**Task to complete:** Every line from the line containing "Given: Open the Chat panel" through the end of the data is to be reproduced exactly, excluding pictures.

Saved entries
Content starts
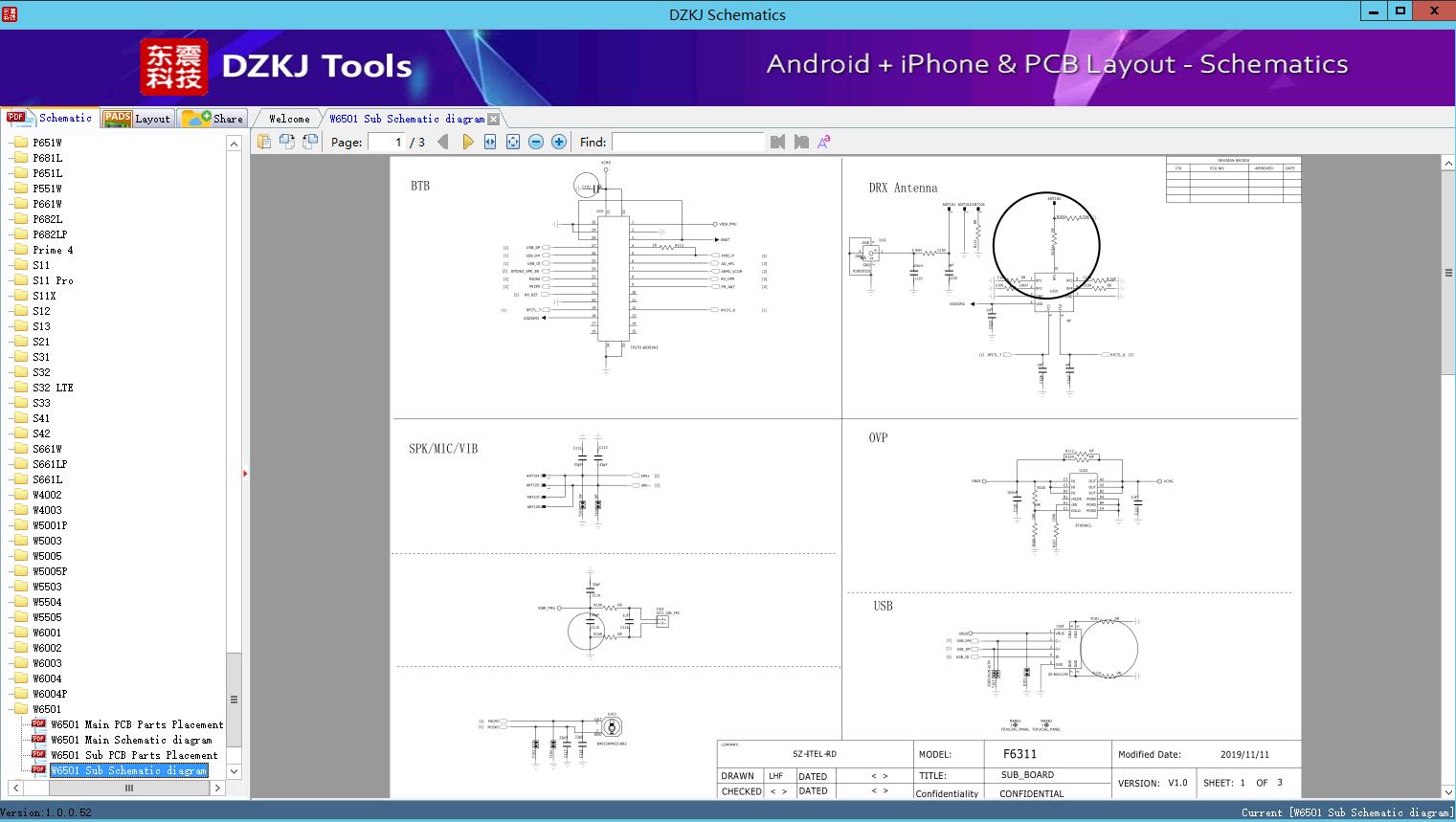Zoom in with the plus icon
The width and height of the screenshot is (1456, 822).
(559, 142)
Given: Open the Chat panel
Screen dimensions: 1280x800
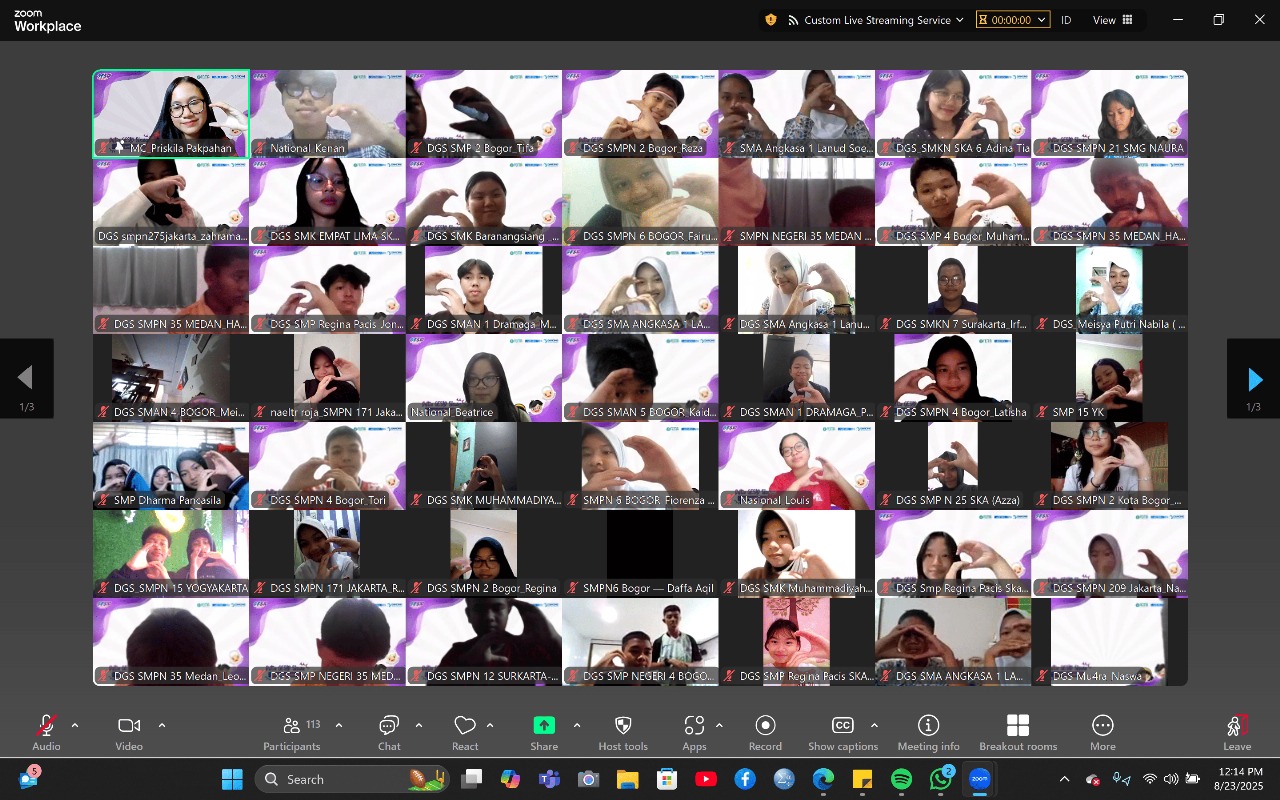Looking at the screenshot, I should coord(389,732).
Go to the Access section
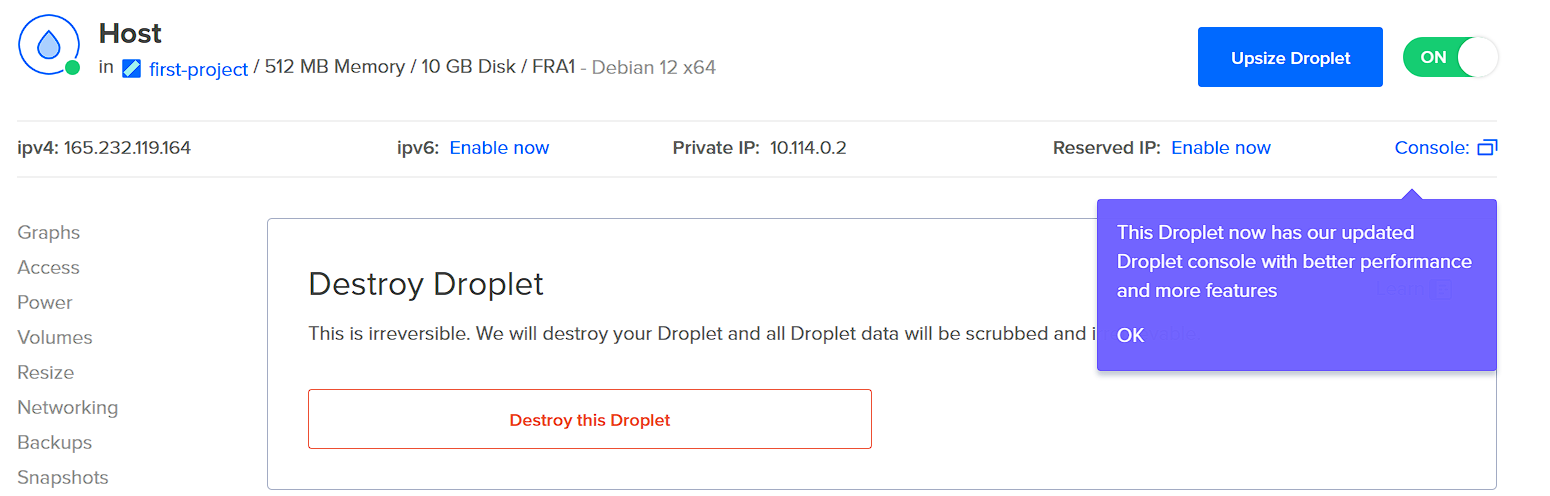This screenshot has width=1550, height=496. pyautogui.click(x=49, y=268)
Content ends
**Finished exercise:**
Given: Open the Chat panel
Screen dimensions: 1280x800
Looking at the screenshot, I should coord(389,732).
Go to the Access section
This screenshot has width=1550, height=496. pyautogui.click(x=49, y=268)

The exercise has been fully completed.